PHP RFC: base_convert changes
- Version: 0.1
- Date: 2019-05-15
- Author: Scott Dutton,php@exussum.co.uk
- Status: Implemented (in PHP 7.4)
- First Published at: https://wiki.php.net/rfc/base_convert_improvements
Introduction
The base_convert family of functions(base_convert, binhex, hexbin etc) are very accepting with their input arguments, you can pass any string to to them and they give a best effort of converting it.
For example base_convert(“hello world”, 16, 10); will return 237 with no warnings. What this does internally is base_convert(“ed”, 16, 10);
Also negative numbers simply do not work, eg base_convert(“-ff”, 16, 10); will return 255. (similar to above the “-” gets silently ignored).
Experienced developers get caught out by this for example https://gist.github.com/iansltx/4820b02ab276c3306314daaa41573445#file-getlines-php-L9
In this case literal binary data was the input and the result was 0 (which is expected but not clear)
Other functions affected by this are:
- decbin() - Decimal to binary
- bindec() - Binary to decimal
- decoct() - Decimal to octal
- octdec() - Octal to decimal
- dechex() - Decimal to hexadecimal
- hexdec() - Hexadecimal to decimal
Other programming languages behave in a a similar way to this proposal * Javascript - https://jsfiddle.net/c16b4usp/ * Python - https://repl.it/repls/OliveBlushingModem * Go - https://play.golang.org/p/aLWg15c00Fy
Javascript does work with larger numbers correctly, Python and Go work in a way which would be similar to PHP if this change was made.
Proposal
I propose two changes to the base_convert family of functions.
Error on ignored characters
When passed arguments that base_convert will ignore, also give a warning to the user informing them their input was incorrect. There is an exception in place for the second char, if base is 16 'x' is allowed eg “0xff”, base 2 allows b and base 8 allows o. this fits in with common formats for these numbers
This can be raised to a full exception for a later PHP version (eg PHP 8)
Allow negative arguments
Negative numbers should be allowed to be passed to the base_convert family of functions. for example base_convert('-ff', 16', 10); should return -255. Currently users need to make an exception in this case
Backward Incompatible Changes
Error on ignored characters
No BC breaks for a warning, in the case of an exception there will be a BC break - Would suggest PHP 8 for this.
Allow negative arguments
base_convert currently in the backend has a zend_ulong as its representation. We would need a zend_long. This will change the behavior of numbers in the range 9223372036854775807 - 18446744073709551615 but will allow negative numbers.
This currently breaks a fair amount of unit tests that I will need to update if this change is accepted. The unit tests are around extreme values.
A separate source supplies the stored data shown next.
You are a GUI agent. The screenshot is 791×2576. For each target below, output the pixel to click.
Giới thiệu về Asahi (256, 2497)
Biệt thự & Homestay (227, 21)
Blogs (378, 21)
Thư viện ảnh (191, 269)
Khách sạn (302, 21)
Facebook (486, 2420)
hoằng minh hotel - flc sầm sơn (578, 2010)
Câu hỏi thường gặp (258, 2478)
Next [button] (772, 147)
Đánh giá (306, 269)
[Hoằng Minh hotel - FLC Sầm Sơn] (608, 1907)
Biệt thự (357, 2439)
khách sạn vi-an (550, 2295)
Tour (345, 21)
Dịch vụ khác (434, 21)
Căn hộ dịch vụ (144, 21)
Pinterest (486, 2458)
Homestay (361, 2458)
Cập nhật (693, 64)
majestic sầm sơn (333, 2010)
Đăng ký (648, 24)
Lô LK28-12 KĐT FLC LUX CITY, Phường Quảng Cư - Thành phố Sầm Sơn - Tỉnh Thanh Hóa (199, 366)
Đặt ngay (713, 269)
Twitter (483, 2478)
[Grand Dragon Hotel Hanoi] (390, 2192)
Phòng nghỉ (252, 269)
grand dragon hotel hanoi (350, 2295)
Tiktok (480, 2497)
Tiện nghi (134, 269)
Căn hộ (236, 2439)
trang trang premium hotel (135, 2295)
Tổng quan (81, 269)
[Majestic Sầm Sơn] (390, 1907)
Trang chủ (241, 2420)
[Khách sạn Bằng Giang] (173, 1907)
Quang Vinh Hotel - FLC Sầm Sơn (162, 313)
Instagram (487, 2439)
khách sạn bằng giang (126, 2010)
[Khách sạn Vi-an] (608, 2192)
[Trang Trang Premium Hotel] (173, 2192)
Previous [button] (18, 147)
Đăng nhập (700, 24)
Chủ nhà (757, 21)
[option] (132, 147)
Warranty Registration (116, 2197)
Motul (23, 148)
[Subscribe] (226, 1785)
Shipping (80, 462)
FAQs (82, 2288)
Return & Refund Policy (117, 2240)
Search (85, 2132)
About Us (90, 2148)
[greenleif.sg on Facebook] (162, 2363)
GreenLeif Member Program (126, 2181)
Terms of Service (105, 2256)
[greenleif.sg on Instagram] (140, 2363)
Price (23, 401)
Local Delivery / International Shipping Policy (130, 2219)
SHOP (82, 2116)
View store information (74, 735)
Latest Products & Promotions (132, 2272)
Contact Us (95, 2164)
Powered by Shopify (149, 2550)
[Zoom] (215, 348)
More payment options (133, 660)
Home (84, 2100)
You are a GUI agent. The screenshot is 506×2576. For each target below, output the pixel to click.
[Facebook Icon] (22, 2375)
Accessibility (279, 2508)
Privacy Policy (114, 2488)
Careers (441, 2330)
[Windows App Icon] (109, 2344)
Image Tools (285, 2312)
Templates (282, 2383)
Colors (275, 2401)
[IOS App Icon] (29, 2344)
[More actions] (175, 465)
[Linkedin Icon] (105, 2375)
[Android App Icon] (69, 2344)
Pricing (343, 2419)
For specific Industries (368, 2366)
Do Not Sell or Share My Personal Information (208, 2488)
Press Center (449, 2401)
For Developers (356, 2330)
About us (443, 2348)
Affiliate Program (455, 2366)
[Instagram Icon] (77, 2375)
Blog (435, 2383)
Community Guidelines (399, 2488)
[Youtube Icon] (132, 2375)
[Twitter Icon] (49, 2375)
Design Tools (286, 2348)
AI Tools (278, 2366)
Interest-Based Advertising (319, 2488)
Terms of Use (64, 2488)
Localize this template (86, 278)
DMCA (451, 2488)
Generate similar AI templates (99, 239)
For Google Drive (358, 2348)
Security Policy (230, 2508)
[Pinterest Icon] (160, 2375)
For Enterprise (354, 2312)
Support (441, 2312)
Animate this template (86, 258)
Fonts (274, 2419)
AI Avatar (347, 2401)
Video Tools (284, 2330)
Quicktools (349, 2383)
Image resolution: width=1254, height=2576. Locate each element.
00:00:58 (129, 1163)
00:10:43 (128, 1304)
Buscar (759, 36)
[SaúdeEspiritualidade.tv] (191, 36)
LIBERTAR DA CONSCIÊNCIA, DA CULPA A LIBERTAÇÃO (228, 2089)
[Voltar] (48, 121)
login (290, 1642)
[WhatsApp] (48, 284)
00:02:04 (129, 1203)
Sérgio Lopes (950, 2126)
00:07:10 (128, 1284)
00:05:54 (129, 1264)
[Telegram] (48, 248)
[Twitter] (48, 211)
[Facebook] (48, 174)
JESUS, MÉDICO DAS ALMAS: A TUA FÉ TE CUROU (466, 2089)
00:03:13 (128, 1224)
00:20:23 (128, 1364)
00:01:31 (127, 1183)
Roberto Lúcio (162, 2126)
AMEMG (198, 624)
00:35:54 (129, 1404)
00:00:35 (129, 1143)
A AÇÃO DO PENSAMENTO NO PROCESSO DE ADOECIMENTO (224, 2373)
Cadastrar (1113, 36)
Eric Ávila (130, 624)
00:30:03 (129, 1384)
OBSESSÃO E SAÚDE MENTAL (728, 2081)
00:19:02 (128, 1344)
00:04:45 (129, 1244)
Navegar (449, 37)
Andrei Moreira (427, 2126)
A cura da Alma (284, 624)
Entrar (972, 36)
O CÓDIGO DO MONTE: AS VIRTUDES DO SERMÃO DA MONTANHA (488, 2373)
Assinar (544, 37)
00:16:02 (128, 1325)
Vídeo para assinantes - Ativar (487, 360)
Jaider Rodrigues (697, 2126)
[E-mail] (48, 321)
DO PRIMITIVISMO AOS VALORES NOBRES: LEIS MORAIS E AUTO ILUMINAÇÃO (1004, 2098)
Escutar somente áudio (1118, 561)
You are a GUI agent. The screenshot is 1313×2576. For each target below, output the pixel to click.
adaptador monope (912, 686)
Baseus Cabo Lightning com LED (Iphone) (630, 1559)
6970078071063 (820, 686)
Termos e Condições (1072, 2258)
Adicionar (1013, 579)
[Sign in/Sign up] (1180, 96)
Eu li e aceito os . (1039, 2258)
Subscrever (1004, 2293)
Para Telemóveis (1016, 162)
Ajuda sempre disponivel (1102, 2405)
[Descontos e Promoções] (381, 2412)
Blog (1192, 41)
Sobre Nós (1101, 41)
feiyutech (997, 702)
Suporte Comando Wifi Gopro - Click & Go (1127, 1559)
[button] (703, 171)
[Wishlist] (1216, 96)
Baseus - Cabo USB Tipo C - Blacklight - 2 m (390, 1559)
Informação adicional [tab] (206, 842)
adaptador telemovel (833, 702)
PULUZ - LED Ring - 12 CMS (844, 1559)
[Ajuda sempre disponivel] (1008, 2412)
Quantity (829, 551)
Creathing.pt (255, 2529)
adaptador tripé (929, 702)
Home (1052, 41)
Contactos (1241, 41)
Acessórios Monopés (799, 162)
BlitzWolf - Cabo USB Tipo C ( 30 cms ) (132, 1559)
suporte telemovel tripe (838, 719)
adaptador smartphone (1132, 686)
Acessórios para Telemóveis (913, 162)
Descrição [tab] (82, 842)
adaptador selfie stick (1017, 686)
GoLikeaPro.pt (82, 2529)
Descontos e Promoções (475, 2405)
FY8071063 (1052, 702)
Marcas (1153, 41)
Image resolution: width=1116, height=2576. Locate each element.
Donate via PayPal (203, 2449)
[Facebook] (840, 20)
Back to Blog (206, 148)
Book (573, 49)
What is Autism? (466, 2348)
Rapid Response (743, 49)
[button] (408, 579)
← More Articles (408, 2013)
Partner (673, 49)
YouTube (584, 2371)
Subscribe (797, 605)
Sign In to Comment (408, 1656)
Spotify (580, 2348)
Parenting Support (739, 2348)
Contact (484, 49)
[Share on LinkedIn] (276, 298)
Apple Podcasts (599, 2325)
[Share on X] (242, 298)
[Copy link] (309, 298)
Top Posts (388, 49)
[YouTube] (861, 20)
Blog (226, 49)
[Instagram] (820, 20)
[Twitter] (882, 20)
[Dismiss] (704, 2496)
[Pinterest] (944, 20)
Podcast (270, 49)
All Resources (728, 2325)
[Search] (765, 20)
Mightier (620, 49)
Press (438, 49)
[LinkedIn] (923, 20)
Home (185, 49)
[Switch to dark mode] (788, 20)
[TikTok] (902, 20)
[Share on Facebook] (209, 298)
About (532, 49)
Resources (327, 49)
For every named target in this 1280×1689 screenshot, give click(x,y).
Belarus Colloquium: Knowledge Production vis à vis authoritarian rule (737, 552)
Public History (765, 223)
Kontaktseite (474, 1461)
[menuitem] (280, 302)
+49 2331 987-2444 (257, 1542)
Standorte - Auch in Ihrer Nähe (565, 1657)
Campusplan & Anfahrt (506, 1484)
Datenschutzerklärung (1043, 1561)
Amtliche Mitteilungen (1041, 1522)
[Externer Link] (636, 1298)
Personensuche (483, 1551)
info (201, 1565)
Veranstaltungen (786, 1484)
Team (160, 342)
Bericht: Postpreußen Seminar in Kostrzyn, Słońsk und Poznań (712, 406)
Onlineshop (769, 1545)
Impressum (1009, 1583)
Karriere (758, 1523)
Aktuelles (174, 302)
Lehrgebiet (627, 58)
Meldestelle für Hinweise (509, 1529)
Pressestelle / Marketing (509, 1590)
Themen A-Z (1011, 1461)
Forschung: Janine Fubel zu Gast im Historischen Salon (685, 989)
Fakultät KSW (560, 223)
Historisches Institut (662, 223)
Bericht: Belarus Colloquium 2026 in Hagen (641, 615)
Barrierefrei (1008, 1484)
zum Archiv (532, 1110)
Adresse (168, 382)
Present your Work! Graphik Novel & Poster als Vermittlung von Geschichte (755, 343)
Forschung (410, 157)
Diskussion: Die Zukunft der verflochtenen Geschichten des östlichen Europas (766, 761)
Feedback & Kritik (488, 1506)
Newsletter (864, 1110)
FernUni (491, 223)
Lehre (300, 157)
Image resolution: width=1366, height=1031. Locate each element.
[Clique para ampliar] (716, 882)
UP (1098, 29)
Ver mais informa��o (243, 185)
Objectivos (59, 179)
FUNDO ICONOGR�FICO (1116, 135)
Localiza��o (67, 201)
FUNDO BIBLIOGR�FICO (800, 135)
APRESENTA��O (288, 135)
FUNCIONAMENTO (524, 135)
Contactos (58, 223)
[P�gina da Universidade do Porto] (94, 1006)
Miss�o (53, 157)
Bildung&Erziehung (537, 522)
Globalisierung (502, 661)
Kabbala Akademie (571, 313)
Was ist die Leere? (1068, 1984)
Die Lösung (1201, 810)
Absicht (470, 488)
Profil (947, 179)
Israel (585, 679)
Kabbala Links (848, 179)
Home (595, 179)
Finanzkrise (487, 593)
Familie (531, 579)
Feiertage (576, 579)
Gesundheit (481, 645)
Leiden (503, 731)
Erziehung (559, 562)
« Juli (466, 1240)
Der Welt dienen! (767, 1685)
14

A secondary BC change would be people who have worked around this in userland code for example
https://stackoverflow.com/a/7051224/1281385
This change will break these work arounds
Would suggest PHP8 for this change
Proposed PHP Version(s)
PHP 7.4 for warnings PHP 8.0 for negative arguments and exceptions
RFC Impact
To SAPIs
None
To Existing Extensions
None
To Opcache
None
New Constants
None
php.ini Defaults
Open Issues
Make sure there are no open issues when the vote starts!
Unaffected PHP Functionality
Only the base_convert family of functions will be changed
Future Scope
Allow base_convert to allow any length input and not be restricted to a 64 bit int type
Proposed Voting Choices
2 votes
Error on ignored characters
This vote will be to raise a E_DEPRECATED warning for PHP 7.4. Raising to be an InvalidArgumentException in PHP 8
Allow negative arguments
This vote will allow negative arguments in PHP 8
Patches and Tests
Vote
Started 19th June 2019. Ends 3rd July 2019
References
Rejected Features
Keep this updated with features that were discussed on the mail lists.